Più che i ghiacciai, a sciogliersi sempre di più, sotto il sole cocente degli scandali, sono le panzane catastrofiste che sul clima alcuni scienziati continuano a propinarci. Nell’ultima settimana, in particolare, c’è stata una escalation di notizie, ma sarebbe più corretto parlare di fatti concreti, che quanto meno meriterebbero un bel “mea culpa” da parte dei profeti di sventura. Ecco le notizie: Rajandra Pachauri, presidente della Ipcc, la commissione Onu sul clima, (ma lui, come riportato in un’inchiesta del Daily Telegrap) è anche consigliere di amministrazione e direttore di numerose società che fanno affari anche con i combustibili fossili, vedi Tata Group), ha dovuto candidamente ammettere che il paventato scioglimento dei ghiacciai dell’Himalaya, previsto nel 2035, era frutto di un errore di calcolo. “Ci siamo sbagliati su una cifra, è vero”, ha detto Pachauri, aggiungendo però che “questo non toglie nulla alle prove scientifiche sul riscaldamento del pianeta”. Sapete qual è la cifra sulla quale si sono sbagliati? Lo scioglimento dell’Himalaya è previsto non per il 2035, ma per il 2350, come rivelato dalla rivista Nature (il tutto è stato raccontato in un articolo di Repubblica a firma Elena Dusi). Sui calcoli, del resto, cosa volete che siano 300 anni in più o in meno? Ora, a parte che è lecito dubitare che anche il 2350 sia una data presunta e non si sa in che modo spiegabile scientificamente, ma quello che sconvolge di più è che Al Gore, proprio recitando il rapporto Ipcc del 2007 (“I ghiacciai dell’Himalaya si scioglieranno più rapidamente che nel resto del mondo e potrebbero scomparire del tutto entro il 2035 o addirittura prima”) si è portato a casa il premio Nobel (insieme alla commissione clima dell’Onu). Insomma, sparar panzane ha fatto intascare ad Al Gore (non che ne abbia bisogno) 1 milione di dollari, oltre a far salire il suo cachet per interventi pubblici in salsa catastrofista.
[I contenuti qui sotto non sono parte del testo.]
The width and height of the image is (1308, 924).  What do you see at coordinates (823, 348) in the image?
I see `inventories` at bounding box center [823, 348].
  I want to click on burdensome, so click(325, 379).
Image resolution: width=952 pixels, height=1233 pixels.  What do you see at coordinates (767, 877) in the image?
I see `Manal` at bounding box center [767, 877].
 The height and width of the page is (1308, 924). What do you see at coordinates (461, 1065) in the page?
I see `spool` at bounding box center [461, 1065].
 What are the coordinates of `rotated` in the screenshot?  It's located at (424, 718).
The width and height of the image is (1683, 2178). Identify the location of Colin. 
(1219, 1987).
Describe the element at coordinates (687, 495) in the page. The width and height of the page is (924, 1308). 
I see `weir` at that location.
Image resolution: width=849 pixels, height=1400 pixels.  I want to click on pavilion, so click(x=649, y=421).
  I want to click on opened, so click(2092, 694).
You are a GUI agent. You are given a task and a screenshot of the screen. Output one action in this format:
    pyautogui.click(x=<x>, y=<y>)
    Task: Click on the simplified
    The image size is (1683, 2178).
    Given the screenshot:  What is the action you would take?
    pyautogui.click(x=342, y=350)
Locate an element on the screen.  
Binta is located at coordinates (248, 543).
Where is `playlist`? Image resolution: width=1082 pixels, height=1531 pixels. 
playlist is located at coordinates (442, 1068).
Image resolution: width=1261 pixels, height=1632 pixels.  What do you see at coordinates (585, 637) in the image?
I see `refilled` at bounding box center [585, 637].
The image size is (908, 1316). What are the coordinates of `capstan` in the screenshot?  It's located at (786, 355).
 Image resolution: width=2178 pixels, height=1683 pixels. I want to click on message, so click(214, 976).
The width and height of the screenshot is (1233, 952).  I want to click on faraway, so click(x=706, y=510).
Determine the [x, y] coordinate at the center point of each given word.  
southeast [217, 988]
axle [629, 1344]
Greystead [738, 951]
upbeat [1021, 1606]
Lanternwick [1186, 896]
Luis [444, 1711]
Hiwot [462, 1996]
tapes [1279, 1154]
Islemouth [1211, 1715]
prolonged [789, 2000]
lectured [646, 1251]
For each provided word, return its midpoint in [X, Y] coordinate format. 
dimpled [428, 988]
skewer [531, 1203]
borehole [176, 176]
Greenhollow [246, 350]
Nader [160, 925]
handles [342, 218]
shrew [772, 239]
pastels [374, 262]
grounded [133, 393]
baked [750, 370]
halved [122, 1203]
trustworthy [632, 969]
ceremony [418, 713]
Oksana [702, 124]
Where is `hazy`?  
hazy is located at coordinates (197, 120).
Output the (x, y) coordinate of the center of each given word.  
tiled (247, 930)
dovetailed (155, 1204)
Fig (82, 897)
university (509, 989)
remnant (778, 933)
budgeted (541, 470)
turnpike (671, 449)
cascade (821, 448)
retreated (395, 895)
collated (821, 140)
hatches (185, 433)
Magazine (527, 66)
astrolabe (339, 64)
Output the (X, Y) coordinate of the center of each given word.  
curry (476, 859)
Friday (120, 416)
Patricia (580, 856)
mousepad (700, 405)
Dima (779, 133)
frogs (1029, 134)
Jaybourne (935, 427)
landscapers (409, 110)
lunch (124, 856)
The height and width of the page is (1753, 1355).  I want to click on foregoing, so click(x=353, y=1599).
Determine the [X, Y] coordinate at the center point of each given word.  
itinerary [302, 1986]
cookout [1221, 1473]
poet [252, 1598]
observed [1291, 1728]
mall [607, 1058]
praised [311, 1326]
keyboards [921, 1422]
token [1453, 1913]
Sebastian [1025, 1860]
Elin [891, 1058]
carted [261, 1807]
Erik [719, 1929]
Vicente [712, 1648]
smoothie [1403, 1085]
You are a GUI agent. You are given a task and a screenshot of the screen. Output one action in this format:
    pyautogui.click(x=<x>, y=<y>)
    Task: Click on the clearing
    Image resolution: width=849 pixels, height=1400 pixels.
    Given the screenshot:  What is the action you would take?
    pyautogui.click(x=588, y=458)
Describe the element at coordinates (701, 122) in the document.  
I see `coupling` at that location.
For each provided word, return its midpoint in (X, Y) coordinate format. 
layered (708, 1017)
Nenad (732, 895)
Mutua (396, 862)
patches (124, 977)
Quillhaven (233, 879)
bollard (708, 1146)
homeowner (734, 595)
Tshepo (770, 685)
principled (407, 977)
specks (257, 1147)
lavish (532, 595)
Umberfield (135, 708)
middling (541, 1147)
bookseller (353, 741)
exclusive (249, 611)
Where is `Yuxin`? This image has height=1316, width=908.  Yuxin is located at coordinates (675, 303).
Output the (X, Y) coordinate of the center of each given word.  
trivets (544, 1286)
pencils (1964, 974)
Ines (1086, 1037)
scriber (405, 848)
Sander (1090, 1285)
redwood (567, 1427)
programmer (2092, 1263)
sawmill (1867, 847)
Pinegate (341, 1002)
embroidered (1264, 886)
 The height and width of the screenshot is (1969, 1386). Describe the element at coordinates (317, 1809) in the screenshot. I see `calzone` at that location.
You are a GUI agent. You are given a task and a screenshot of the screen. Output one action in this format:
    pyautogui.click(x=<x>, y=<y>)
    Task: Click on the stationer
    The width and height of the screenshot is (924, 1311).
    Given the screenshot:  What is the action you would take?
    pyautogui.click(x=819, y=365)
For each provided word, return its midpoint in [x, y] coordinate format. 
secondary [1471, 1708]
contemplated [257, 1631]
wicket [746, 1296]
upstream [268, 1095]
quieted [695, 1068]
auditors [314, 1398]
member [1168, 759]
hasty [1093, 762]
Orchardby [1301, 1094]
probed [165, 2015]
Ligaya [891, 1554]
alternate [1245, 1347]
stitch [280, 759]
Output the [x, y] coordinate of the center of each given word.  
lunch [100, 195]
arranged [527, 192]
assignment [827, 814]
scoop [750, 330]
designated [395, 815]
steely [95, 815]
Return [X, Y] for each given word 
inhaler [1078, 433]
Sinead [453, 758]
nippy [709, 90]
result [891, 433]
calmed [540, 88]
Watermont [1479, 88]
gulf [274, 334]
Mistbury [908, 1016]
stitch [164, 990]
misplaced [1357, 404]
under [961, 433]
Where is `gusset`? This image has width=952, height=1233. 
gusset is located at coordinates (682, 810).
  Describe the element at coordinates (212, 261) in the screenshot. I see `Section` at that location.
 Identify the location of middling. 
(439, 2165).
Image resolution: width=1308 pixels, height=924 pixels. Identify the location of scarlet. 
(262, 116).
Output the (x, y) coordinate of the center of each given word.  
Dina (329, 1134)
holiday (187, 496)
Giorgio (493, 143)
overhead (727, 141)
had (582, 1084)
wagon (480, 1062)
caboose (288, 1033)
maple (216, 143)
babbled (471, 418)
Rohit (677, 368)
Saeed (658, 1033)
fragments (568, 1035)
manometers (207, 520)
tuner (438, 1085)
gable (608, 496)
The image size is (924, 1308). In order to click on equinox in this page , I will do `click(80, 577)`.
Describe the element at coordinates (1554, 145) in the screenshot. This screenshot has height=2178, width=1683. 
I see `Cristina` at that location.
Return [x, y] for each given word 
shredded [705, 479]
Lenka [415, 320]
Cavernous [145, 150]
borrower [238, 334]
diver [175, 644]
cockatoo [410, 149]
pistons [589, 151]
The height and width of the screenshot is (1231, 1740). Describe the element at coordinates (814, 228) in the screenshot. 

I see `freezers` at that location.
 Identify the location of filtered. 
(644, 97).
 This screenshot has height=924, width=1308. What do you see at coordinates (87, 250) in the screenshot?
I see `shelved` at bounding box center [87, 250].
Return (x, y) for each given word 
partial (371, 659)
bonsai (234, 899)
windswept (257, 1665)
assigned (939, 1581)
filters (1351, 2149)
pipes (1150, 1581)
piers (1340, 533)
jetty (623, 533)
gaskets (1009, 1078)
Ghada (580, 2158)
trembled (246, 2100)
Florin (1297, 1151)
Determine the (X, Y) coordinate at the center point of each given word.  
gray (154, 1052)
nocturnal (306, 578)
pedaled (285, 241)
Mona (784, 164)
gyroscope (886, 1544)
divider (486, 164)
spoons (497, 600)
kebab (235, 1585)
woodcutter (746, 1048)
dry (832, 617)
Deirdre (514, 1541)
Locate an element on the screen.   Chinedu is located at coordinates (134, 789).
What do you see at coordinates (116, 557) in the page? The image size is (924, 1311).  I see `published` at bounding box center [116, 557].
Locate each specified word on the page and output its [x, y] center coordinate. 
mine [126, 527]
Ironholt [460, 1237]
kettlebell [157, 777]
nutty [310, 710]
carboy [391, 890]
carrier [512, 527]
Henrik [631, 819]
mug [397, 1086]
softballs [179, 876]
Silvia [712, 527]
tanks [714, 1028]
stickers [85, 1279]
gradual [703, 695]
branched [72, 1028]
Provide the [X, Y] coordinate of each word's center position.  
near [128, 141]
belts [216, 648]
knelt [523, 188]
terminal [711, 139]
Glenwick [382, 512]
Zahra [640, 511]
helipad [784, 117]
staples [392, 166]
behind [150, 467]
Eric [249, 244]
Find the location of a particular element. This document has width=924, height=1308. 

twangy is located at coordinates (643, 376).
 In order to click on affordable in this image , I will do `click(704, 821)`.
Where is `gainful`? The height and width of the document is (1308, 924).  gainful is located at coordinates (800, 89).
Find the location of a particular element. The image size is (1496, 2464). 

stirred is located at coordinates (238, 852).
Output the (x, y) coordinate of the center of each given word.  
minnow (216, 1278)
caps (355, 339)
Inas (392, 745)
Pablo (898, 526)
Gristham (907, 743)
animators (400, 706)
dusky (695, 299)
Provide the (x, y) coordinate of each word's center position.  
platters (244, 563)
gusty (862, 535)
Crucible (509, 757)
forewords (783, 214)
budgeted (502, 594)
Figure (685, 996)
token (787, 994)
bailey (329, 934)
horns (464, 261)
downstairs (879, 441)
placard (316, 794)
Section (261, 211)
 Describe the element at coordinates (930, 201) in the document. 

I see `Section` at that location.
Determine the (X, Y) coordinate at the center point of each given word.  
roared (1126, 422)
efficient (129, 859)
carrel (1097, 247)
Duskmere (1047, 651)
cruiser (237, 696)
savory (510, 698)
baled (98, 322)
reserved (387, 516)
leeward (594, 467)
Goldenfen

Evitando di tornare sulla questione delle e-mail rubate, che hanno smascherato le sirene allarmiste degli scienziati, c’è un altro tema che è tornato alla ribalta. Il buco dell’ozono. Ricordate gli scienziati che gridavano alla catastrofe, sostenendo che il sole, in soldoni, ci avrebbe “bruciato” tutti quanti a causa delle radiazioni ultraviolette non filtrate dall’ozonosfera? Bene, ora che il buco si sta richiudendo, gli scienziati hanno rigirato la frittata. Hanno spiegato: ci eravamo sbagliati, il buco dell’ozono contribuiva a proteggere l’Antartide dallo scioglimento dei ghiacci, ora che si sta richiudendo il rischio di scioglimento aumenta. (http://www.tio.ch/aa_pagine_comuni/articolo_interna.asp?idarticolo=525775&IDSezione=16&idsito=129&idtipo=410).
La domanda, semplice, sorge spontanea: per il bene di tutti e del pianeta (e non solo delle tasche di chi lucra sugli allarmismi): quand’è che si riuscirà ad avere un dibattito serio sul clima, che inneschi di conseguenza prese di posizioni serie?